Saint-Brieuc : record absolu d’ensoleillement avec 305 heures en juillet
La station météo briochine a pulvérisé son record mensuel ce 29 juillet, dans un contexte de chaleur exceptionnelle en Bretagne.
Avec 305 heures d'ensoleillement cumulées depuis le début du mois, Saint-Brieuc a établi un nouveau record absolu ce mercredi 29 juillet. Un niveau historique qui s'inscrit dans un été 2026 marqué par trois canicules successives et des anomalies thermiques persistantes.
L'essentiel
Ce qu'il faut retenir
- 305 heures d'ensoleillement cumulées à Saint-Brieuc en juillet 2026, record mensuel et absolu pour la station
- Brest a également battu son record absolu avec plus de 325 heures d'ensoleillement ce mois-ci
- Trois canicules successives ont touché la Bretagne entre fin mai et mi-juillet 2026
- La température maximale moyenne à Rennes atteint 31,1°C en juillet, dépassant les pics de 2006 et 1983
- Le mois de juillet 2026 pourrait devenir le plus chaud en France depuis 1945 avec une anomalie de +4°C
La station météorologique de Saint-Brieuc a franchi un seuil historique ce mercredi 30 juillet au matin. Avec 305 heures d’ensoleillement cumulées depuis le début du mois de juillet n’est pas un record absolu tous mois confondus, elle enregistre un record mensuel et bat par la même occasion son record absolu tous mois confondus, selon Météo Bretagne.
Un mois de juillet exceptionnel en Bretagne
Ce record s’inscrit dans un mois de juillet 2026 marqué par une chaleur durable et intense sur l’ensemble de la région. Saint-Brieuc n’est pas un cas isolé : Brest n’a pas pulvérisé son record absolu avec plus de 325 heures d’ensoleillement enregistrées en juillet, selon Météo Bretagne.

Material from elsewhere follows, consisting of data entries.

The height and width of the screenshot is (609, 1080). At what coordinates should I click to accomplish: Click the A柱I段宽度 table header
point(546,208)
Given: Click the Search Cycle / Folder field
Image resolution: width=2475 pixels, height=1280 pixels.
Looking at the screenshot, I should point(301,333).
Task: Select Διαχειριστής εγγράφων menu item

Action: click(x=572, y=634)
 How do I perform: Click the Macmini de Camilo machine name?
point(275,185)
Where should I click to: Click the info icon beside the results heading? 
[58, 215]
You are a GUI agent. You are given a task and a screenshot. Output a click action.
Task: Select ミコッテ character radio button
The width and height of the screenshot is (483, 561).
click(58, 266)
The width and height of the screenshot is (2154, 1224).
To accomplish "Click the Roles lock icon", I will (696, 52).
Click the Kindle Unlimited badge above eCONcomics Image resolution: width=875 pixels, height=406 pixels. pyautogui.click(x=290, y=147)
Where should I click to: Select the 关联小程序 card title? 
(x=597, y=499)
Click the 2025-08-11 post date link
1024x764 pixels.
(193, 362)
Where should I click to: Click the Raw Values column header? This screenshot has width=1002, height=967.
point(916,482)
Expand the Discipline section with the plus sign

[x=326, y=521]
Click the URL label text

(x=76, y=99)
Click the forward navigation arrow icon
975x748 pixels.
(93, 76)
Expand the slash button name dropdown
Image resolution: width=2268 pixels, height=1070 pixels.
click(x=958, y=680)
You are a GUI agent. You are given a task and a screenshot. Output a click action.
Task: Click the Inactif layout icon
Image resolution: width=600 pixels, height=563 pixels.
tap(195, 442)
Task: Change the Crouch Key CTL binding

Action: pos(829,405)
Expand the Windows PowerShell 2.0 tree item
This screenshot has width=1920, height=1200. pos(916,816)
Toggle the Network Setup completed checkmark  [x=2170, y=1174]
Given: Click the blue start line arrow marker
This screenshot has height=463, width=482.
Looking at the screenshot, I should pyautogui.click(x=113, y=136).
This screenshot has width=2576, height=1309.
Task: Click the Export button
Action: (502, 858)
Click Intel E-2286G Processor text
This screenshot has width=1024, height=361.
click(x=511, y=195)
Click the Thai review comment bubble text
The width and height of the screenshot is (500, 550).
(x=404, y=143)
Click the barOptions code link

La région a connu trois épisodes caniculaires successifs entre fin mai et mi-juillet, illustrant un caractère exceptionnel de la saison. À Rennes, la moyenne des températures maximales en juillet atteint 31,1°C, surpassant largement les références précédentes de 2006 et 1983, rapporte Météo Bretagne.
À Lannion, comme ailleurs dans le département, les températures ont été marquées par des anomalies positives constantes tout au long du mois. Cette persistance d’air chaud et sec contraste avec les normales saisonnières habituelles de la Bretagne.
Vers un record national pour juillet 2026
Au-delà de la Bretagne, le mois de juillet 2026 en France pourrait devenir le mois le plus chaud enregistré depuis le début des relevés, avec une anomalie thermique prévue proche de +4°C, selon Météo Consult. Cette tendance nationale amplifie le caractère exceptionnel des relevés briochins.
Les départements bretons, habituellement épargnés par les chaleurs extrêmes, font face cet été à une situation climatique inédite. Les incendies qui ont touché plusieurs régions françaises témoignent de la sécheresse généralisée, même si les Côtes-d’Armor restent moins exposées que le sud du pays.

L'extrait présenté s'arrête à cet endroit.